CG10730 - Persons chargeable: individuals
TCGA92/S1 & TCGA92/S275
In general, for the tax years up to and including 2012/13, an individual is chargeable to Capital Gains Tax if he or she is resident or ordinarily resident in the United Kingdom during any part of the year of assessment in which a gain accrues. For this purpose, resident’ and
ordinarily resident’ have the same meanings as in the Income Tax Acts. An individual who is resident or ordinarily resident in the UK but who is not of UK domicile (and the remittance basis applies) is liable to Capital Gains Tax on chargeable gains accruing to them on the disposal of assets situated outside the UK only to the extent that those gains are remitted to the UK. There are rules for determining where chargeable assets are situated.
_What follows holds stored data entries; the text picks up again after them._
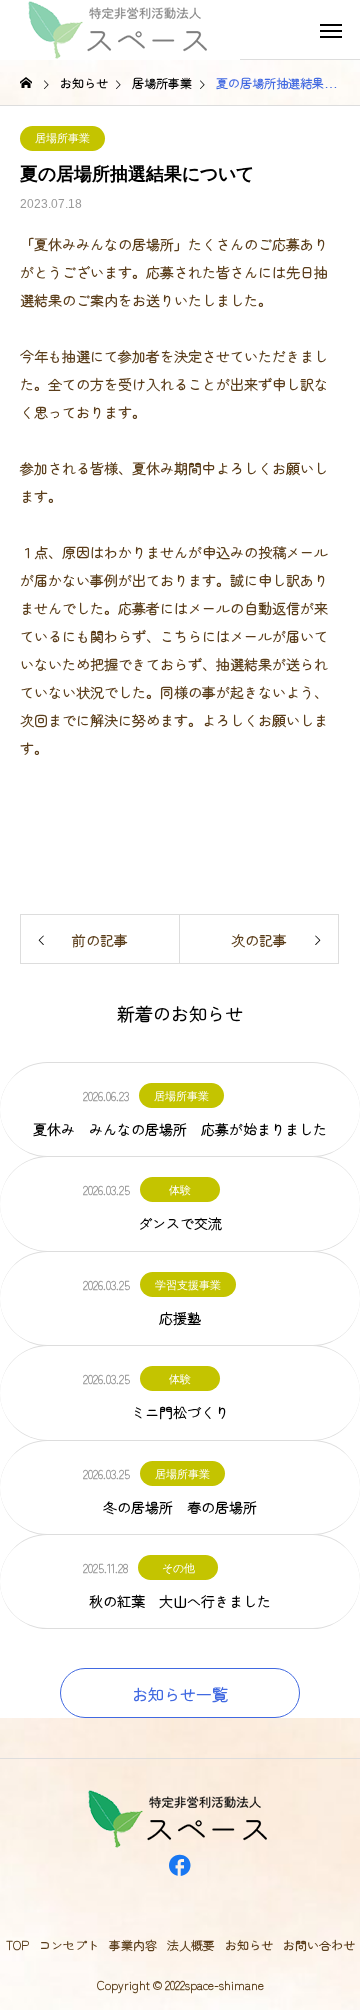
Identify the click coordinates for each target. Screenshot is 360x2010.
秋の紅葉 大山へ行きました (180, 1601)
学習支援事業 (188, 1285)
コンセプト (69, 1944)
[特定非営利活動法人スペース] (120, 30)
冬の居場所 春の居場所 (180, 1507)
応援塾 (180, 1318)
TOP (17, 1944)
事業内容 (133, 1944)
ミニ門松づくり (180, 1412)
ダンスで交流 (180, 1223)
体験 (180, 1190)
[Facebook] (180, 1890)
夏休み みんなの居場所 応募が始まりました (180, 1129)
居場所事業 (62, 138)
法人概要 (191, 1944)
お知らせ (249, 1944)
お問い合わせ (319, 1944)
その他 (178, 1568)
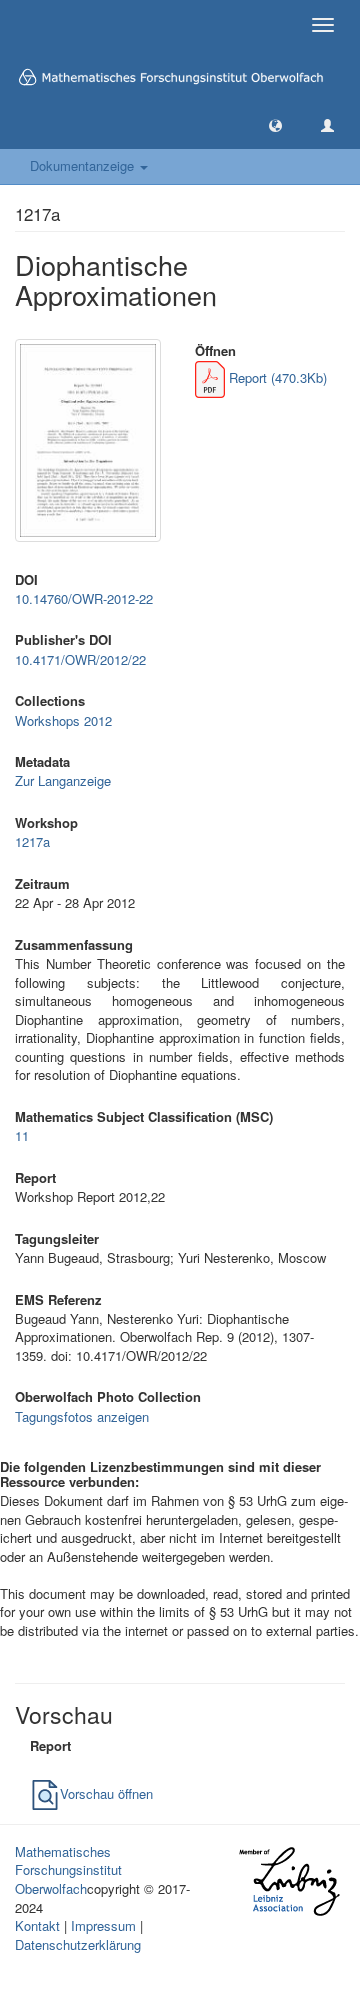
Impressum (103, 1925)
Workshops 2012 (63, 720)
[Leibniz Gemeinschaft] (288, 1881)
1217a (32, 841)
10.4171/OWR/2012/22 (80, 659)
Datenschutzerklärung (78, 1944)
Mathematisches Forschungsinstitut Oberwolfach (68, 1870)
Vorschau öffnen (106, 1793)
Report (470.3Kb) (276, 377)
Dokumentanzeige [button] (84, 165)
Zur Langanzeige (63, 780)
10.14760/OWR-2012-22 (84, 598)
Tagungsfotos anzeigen (82, 1416)
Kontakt (37, 1925)
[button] (275, 124)
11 (22, 1135)
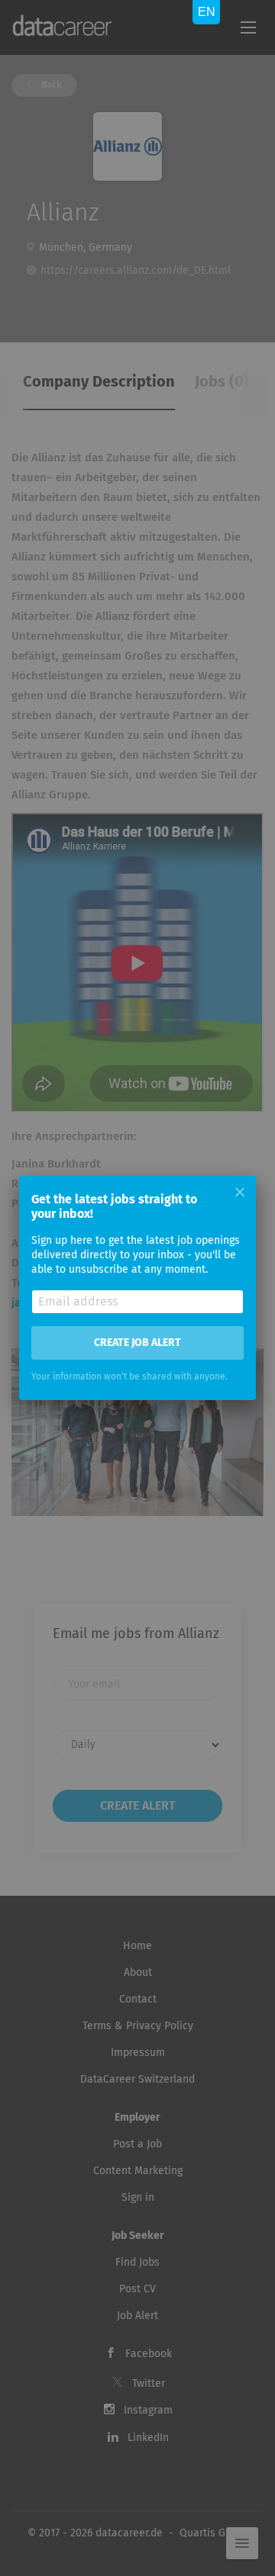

Any amounts which are remitted are treated as gains accruing to the non-domiciled individual at the time they are received in the UK. No relief is given for losses accruing on such assets, see CG25330.
For 2013/14 and subsequent tax years a Statutory Residence Test for individuals was introduced and an individual will either be resident or not resident in the UK for a year of assessment. Detailed guidance on the Statutory Residence Test can be found in the RDR3 Guidance Note: Statutory Residence Test (SRT).
For 2017/18 and later years a person may be regarded as deemed domiciled in the UK. If the deemed domicile rules apply the individual cannot claim the remittance basis. Guidance on the remittance basis and deemed domicile rules is in the Residence, Domicile and Remittance Basis Manual.
Also see CG10700 for general information on occassions when a non-resident individual would be chargeable to Capital Gains Tax.
*This provision was re-written for disposals from 6 April 2019 see CG10150.